What you will do: Below are entries to reproduce exactly, apart from their pictures.

Listed entries:
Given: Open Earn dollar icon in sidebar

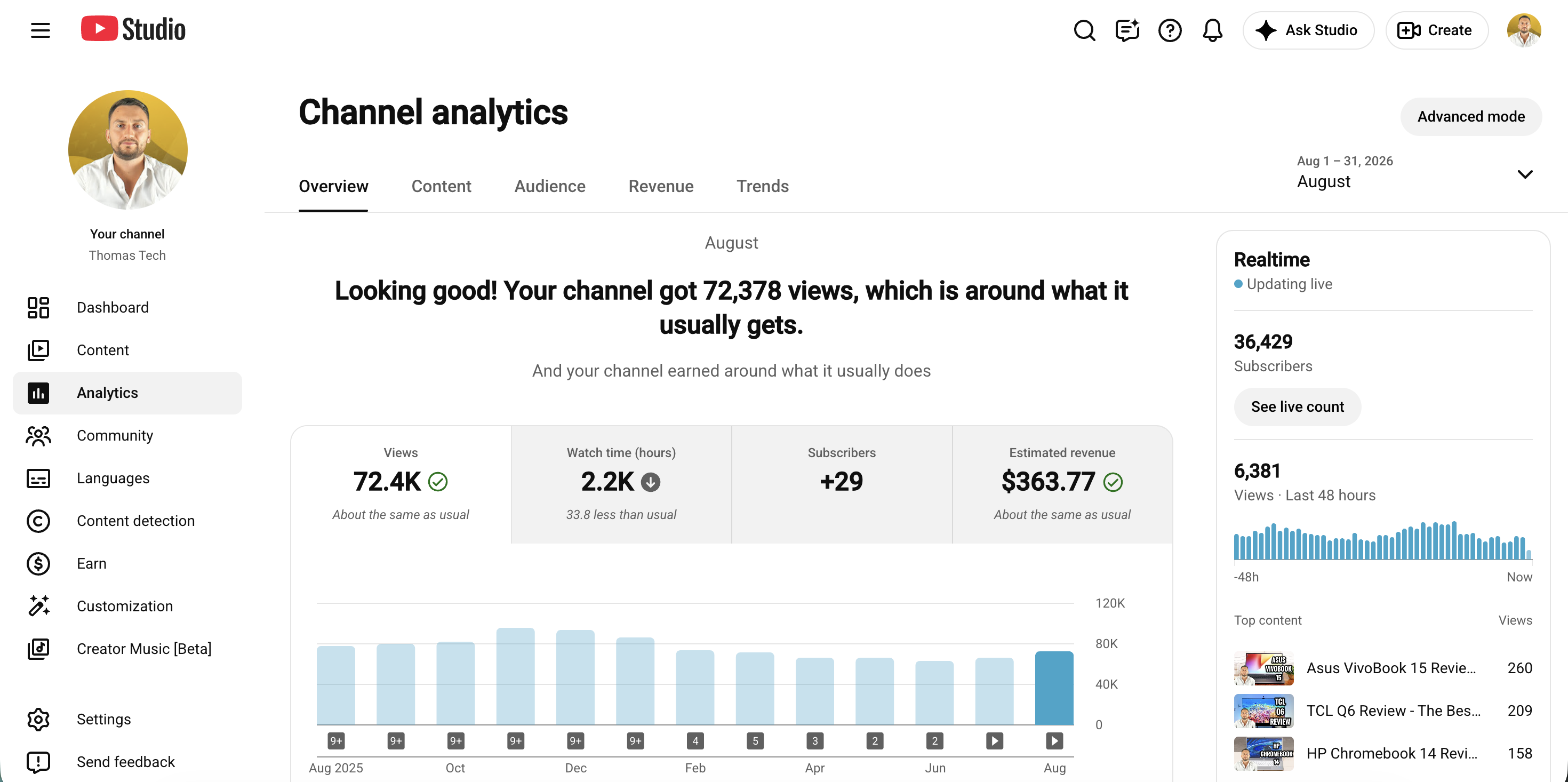Looking at the screenshot, I should pyautogui.click(x=38, y=563).
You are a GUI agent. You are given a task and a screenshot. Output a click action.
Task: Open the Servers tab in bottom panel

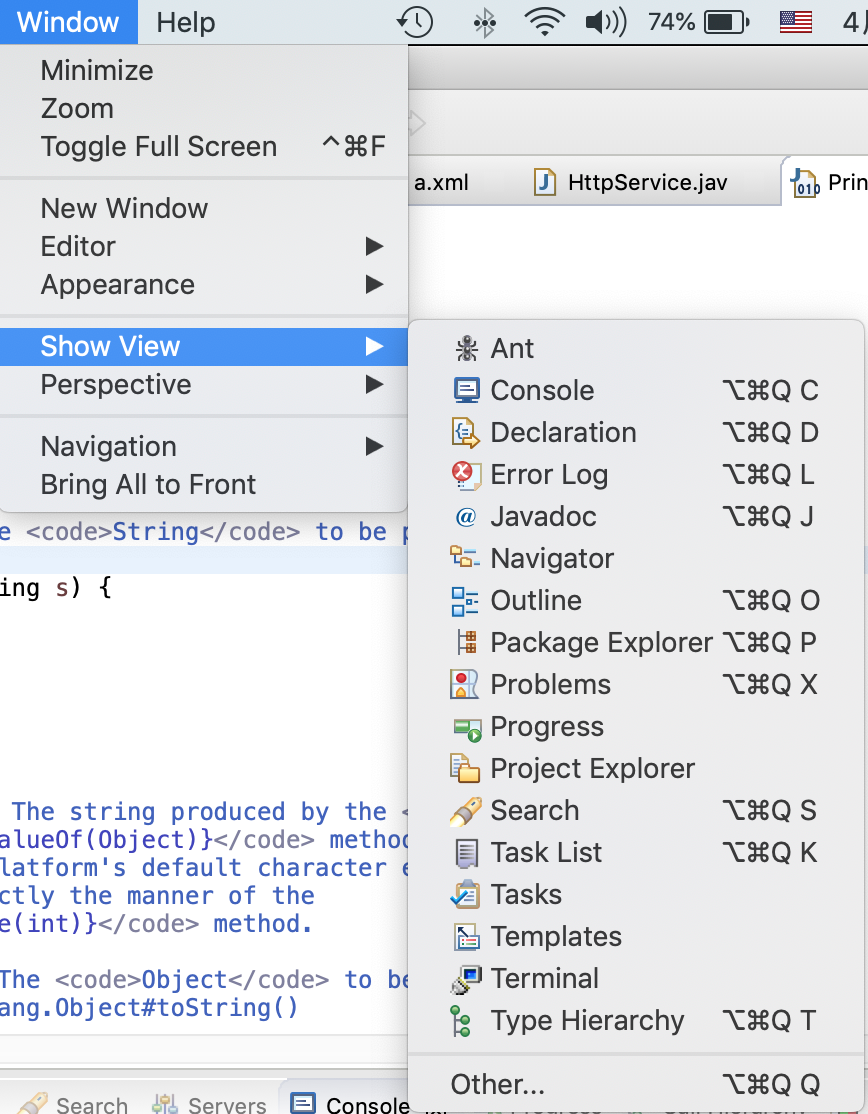click(x=226, y=1104)
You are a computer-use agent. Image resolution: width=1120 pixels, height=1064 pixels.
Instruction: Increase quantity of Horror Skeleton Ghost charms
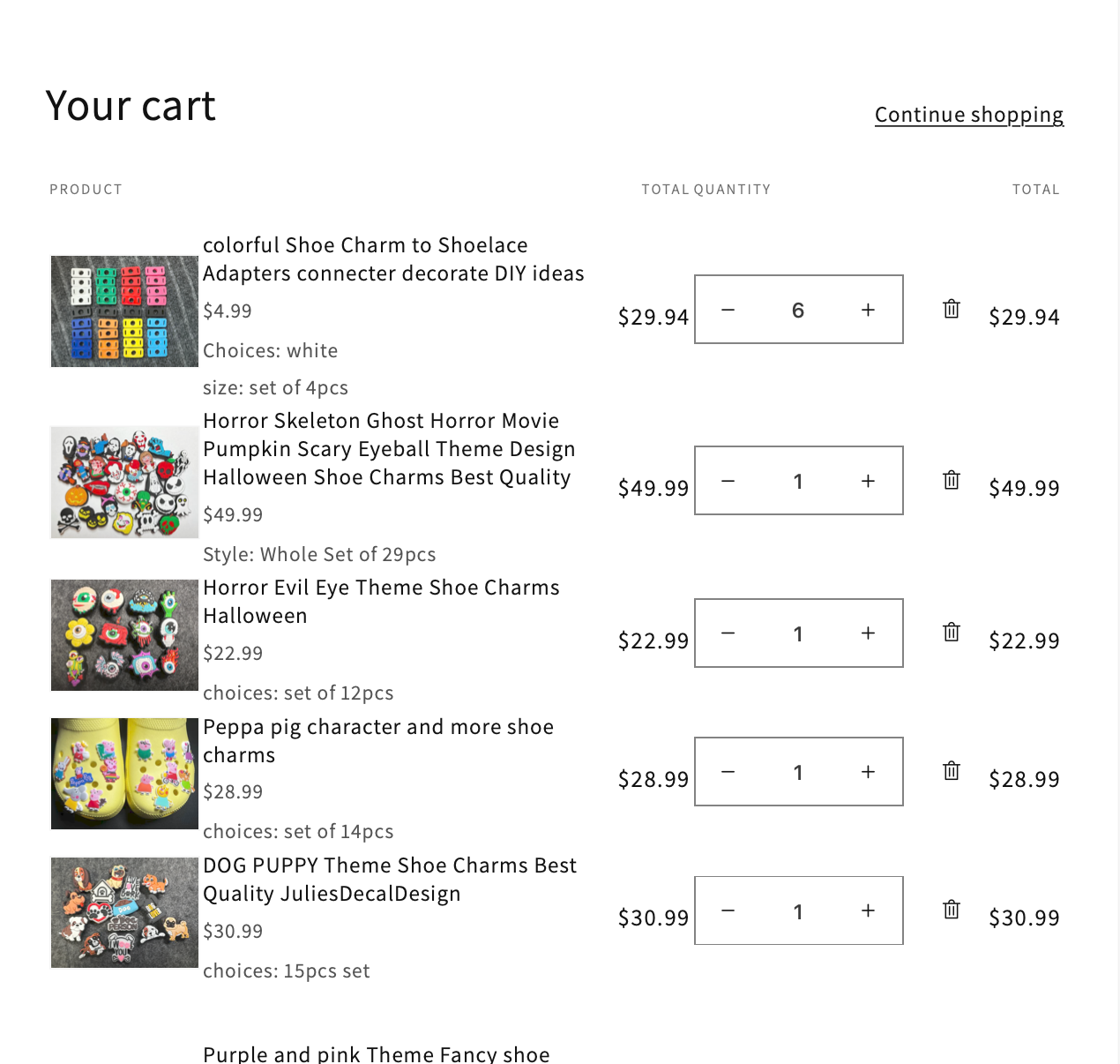(x=868, y=481)
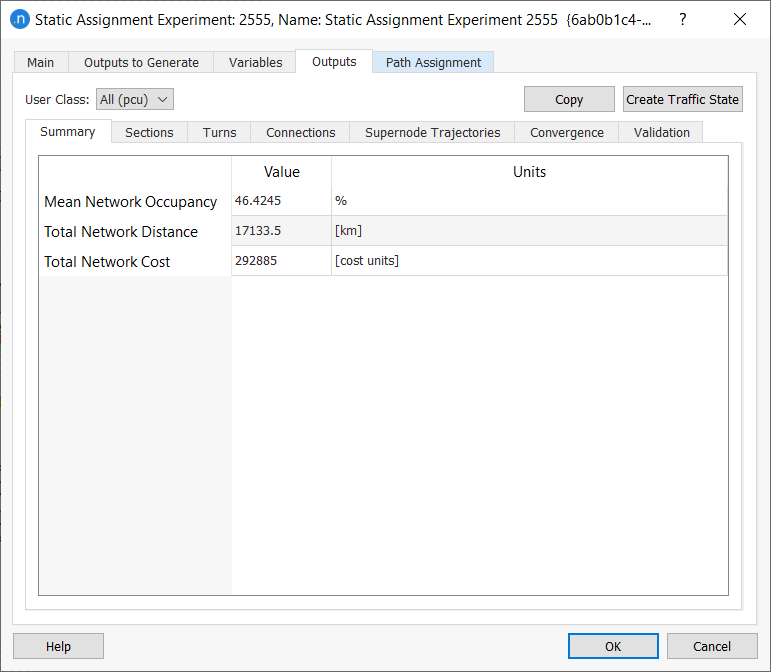Click the Help button

58,646
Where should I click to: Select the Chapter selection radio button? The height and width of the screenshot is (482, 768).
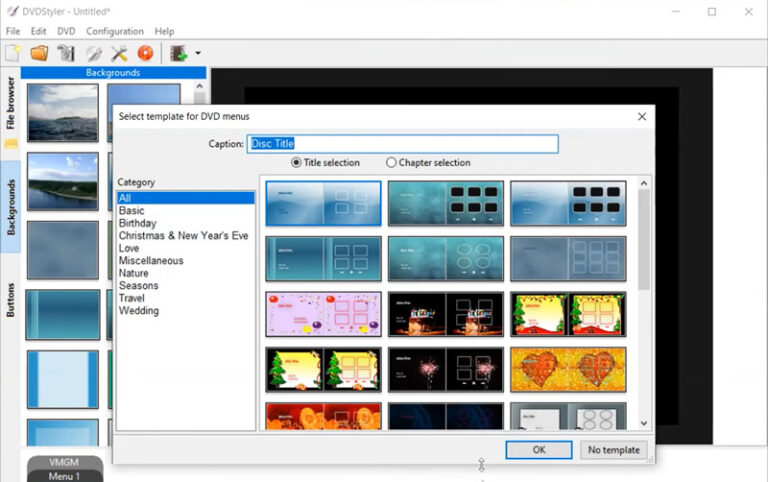click(391, 163)
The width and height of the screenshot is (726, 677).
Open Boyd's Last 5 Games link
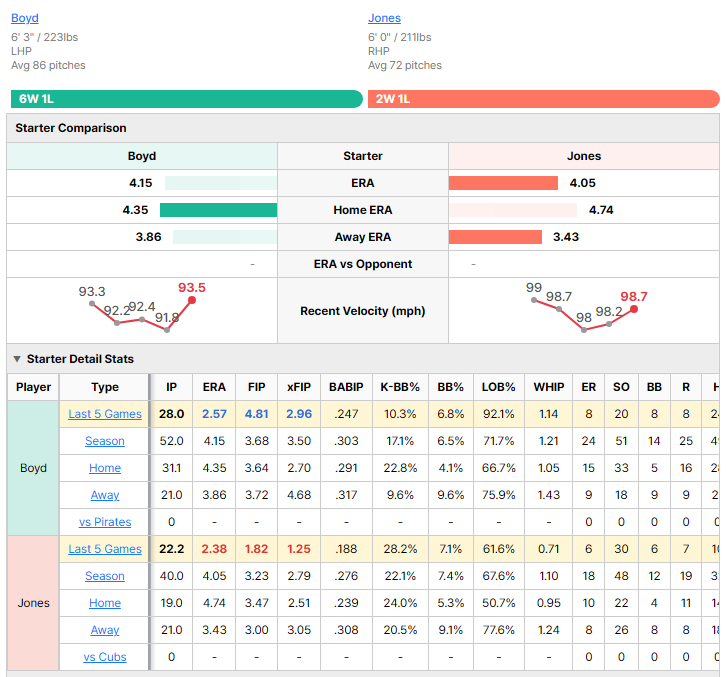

Problem solution:
Given: Open Earn dollar icon in sidebar

Looking at the screenshot, I should pyautogui.click(x=38, y=563).
You are a GUI agent. You are given a task and a screenshot. Output a click action.
Task: Open the Servers tab in bottom panel

click(x=226, y=1104)
You are a computer-use agent. Image resolution: width=1120 pixels, height=1064 pixels.
Instruction: Increase quantity of Horror Skeleton Ghost charms
(x=868, y=481)
Click the Help button

58,646
Where should I click to: Select the Chapter selection radio button? The height and width of the screenshot is (482, 768).
click(391, 163)
The width and height of the screenshot is (726, 677).
Open Boyd's Last 5 Games link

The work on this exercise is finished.